Women made up 62.5 per cent of the highest-paid quartile, 37.5 per cent of quartile two, 85.7 per cent of quartile three and 100% of quartile four.
"As we’ve always said, we practice what we preach, and the PRCA’s own gender pay figures present us with a challenge of our own," PRCA director general Francis Ingham said. "But the starting point in addressing that challenge is to be transparent. Each year is an education, and each time we disclose our figures is a reminder that small organisations can learn a lot about themselves if they put the time and effort into collating, comparing, and disclosing their figures."

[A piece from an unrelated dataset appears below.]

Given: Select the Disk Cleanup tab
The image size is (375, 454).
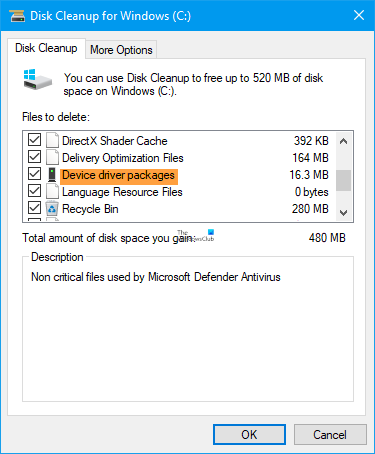Looking at the screenshot, I should point(46,48).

Out of the larger agencies to report their gender pay gap figures, Golin leads the way with the median gender pay gap 7.7 per cent in favour of women. This reflects the fact that the number of women in senior positions is proportionately similar to the number of women employed at the agency.

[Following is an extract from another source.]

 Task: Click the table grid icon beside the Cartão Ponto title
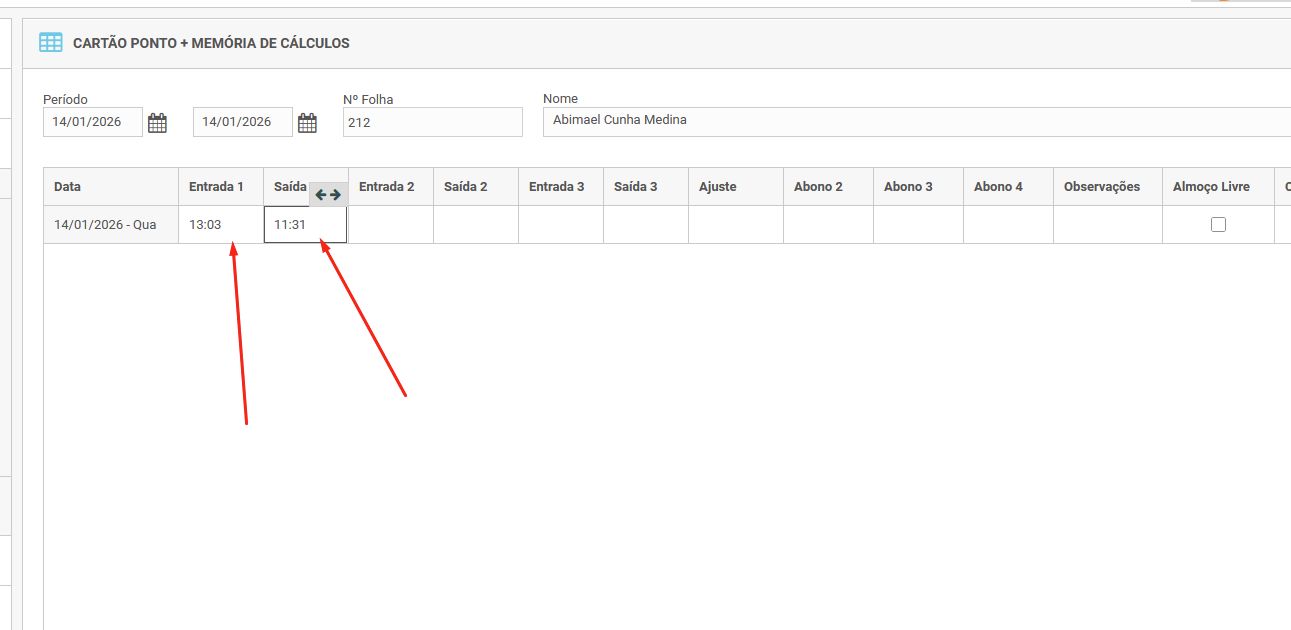point(50,42)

Research conducted in the first quarter of this year by Opinium for the PRCA and Lansons found that nearly half of employees (46 per cent) ranked 'no gender pay gap' among their top-three benefits. The only benefit more popular was flexible working (62 per cent).
Employees polled also ranked ‘no gender pay gap’ as the second most important factor in their job (16 per cent), ahead of flexible working (26 per cent) but ahead of agile working (13 per cent), work performance bonuses (13 per cent) and matched pension contributions (9 per cent).